> _Given exercise_
Please reproduce the data below, replacing every "Instruction" with "Command" and leaving everything else unchanged.

## Start

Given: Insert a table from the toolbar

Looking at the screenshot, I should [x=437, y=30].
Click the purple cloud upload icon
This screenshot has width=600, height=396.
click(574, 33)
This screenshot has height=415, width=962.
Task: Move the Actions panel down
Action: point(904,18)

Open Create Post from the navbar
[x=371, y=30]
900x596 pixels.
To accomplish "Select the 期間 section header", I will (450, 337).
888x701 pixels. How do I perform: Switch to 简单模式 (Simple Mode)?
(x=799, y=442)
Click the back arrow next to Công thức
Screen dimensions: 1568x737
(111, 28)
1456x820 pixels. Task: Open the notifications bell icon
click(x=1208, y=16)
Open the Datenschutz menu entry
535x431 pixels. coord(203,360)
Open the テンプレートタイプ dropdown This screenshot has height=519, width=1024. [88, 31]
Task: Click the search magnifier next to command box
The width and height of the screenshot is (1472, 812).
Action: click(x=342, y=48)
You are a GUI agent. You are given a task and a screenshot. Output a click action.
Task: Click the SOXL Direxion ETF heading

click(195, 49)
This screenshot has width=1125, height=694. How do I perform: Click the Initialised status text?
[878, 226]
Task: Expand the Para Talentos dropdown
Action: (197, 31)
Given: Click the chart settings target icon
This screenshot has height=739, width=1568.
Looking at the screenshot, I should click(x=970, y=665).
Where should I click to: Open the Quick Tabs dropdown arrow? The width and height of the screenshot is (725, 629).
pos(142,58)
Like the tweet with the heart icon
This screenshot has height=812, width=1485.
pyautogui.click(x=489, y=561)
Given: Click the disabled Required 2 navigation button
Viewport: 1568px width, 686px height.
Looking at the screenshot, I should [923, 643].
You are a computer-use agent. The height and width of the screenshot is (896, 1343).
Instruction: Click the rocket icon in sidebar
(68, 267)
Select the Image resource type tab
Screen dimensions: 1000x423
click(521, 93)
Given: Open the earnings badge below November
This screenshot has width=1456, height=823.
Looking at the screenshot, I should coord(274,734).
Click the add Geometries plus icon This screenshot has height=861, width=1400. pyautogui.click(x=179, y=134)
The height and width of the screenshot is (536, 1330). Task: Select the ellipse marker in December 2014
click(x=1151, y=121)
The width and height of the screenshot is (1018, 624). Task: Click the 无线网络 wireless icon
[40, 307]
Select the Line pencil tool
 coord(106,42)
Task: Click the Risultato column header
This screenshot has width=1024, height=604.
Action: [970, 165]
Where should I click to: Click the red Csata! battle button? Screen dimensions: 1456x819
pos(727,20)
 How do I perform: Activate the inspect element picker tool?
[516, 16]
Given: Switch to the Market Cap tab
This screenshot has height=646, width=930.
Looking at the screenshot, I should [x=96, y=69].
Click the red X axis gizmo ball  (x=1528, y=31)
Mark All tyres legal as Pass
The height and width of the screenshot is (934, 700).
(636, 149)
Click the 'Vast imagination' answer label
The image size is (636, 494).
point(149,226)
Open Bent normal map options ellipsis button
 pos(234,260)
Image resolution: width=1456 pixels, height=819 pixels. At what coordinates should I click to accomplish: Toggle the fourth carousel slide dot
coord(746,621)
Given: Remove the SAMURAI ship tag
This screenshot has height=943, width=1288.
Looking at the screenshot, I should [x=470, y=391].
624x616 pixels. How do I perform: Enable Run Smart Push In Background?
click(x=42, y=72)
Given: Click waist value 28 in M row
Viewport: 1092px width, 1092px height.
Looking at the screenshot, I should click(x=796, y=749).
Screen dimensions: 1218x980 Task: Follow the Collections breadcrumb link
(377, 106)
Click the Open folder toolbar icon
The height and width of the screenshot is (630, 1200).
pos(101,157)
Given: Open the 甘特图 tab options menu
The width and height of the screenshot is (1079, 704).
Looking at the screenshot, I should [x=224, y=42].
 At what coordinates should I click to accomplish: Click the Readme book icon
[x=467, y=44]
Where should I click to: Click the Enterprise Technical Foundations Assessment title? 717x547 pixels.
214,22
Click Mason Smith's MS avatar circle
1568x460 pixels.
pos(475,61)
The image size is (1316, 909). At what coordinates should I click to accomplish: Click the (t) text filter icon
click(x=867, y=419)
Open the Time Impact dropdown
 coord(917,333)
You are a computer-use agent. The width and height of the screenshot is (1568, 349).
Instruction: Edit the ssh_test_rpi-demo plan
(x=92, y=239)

## End

> _The result_
Given: Insert a table from the toolbar

Looking at the screenshot, I should [x=437, y=30].
Click the purple cloud upload icon
This screenshot has width=600, height=396.
click(574, 33)
This screenshot has height=415, width=962.
Task: Move the Actions panel down
Action: point(904,18)

Open Create Post from the navbar
[x=371, y=30]
900x596 pixels.
To accomplish "Select the 期間 section header", I will (450, 337).
888x701 pixels. How do I perform: Switch to 简单模式 (Simple Mode)?
(x=799, y=442)
Click the back arrow next to Công thức
Screen dimensions: 1568x737
(111, 28)
1456x820 pixels. Task: Open the notifications bell icon
click(x=1208, y=16)
Open the Datenschutz menu entry
535x431 pixels. coord(203,360)
Open the テンプレートタイプ dropdown This screenshot has height=519, width=1024. [88, 31]
Task: Click the search magnifier next to command box
The width and height of the screenshot is (1472, 812).
Action: click(x=342, y=48)
You are a GUI agent. You are given a task and a screenshot. Output a click action.
Task: Click the SOXL Direxion ETF heading

click(195, 49)
This screenshot has width=1125, height=694. How do I perform: Click the Initialised status text?
[878, 226]
Task: Expand the Para Talentos dropdown
Action: (197, 31)
Given: Click the chart settings target icon
This screenshot has height=739, width=1568.
Looking at the screenshot, I should click(x=970, y=665).
Where should I click to: Open the Quick Tabs dropdown arrow? The width and height of the screenshot is (725, 629).
pos(142,58)
Like the tweet with the heart icon
This screenshot has height=812, width=1485.
pyautogui.click(x=489, y=561)
Given: Click the disabled Required 2 navigation button
Viewport: 1568px width, 686px height.
Looking at the screenshot, I should [923, 643].
You are a computer-use agent. The height and width of the screenshot is (896, 1343).
Command: Click the rocket icon in sidebar
(68, 267)
Select the Image resource type tab
Screen dimensions: 1000x423
click(521, 93)
Given: Open the earnings badge below November
This screenshot has width=1456, height=823.
Looking at the screenshot, I should coord(274,734).
Click the add Geometries plus icon This screenshot has height=861, width=1400. pyautogui.click(x=179, y=134)
The height and width of the screenshot is (536, 1330). Task: Select the ellipse marker in December 2014
click(x=1151, y=121)
The width and height of the screenshot is (1018, 624). Task: Click the 无线网络 wireless icon
[40, 307]
Select the Line pencil tool
 coord(106,42)
Task: Click the Risultato column header
This screenshot has width=1024, height=604.
Action: [970, 165]
Where should I click to: Click the red Csata! battle button? Screen dimensions: 1456x819
pos(727,20)
 How do I perform: Activate the inspect element picker tool?
[516, 16]
Given: Switch to the Market Cap tab
This screenshot has height=646, width=930.
Looking at the screenshot, I should [x=96, y=69].
Click the red X axis gizmo ball  (x=1528, y=31)
Mark All tyres legal as Pass
The height and width of the screenshot is (934, 700).
(636, 149)
Click the 'Vast imagination' answer label
The image size is (636, 494).
point(149,226)
Open Bent normal map options ellipsis button
 pos(234,260)
Image resolution: width=1456 pixels, height=819 pixels. At what coordinates should I click to accomplish: Toggle the fourth carousel slide dot
coord(746,621)
Given: Remove the SAMURAI ship tag
This screenshot has height=943, width=1288.
Looking at the screenshot, I should [x=470, y=391].
624x616 pixels. How do I perform: Enable Run Smart Push In Background?
click(x=42, y=72)
Given: Click waist value 28 in M row
Viewport: 1092px width, 1092px height.
Looking at the screenshot, I should click(x=796, y=749).
Screen dimensions: 1218x980 Task: Follow the Collections breadcrumb link
(377, 106)
Click the Open folder toolbar icon
The height and width of the screenshot is (630, 1200).
pos(101,157)
Given: Open the 甘特图 tab options menu
The width and height of the screenshot is (1079, 704).
Looking at the screenshot, I should [x=224, y=42].
 At what coordinates should I click to accomplish: Click the Readme book icon
[x=467, y=44]
Where should I click to: Click the Enterprise Technical Foundations Assessment title? 717x547 pixels.
214,22
Click Mason Smith's MS avatar circle
1568x460 pixels.
pos(475,61)
The image size is (1316, 909). At what coordinates should I click to accomplish: Click the (t) text filter icon
click(x=867, y=419)
Open the Time Impact dropdown
 coord(917,333)
You are a computer-use agent. The width and height of the screenshot is (1568, 349).
Command: Edit the ssh_test_rpi-demo plan
(x=92, y=239)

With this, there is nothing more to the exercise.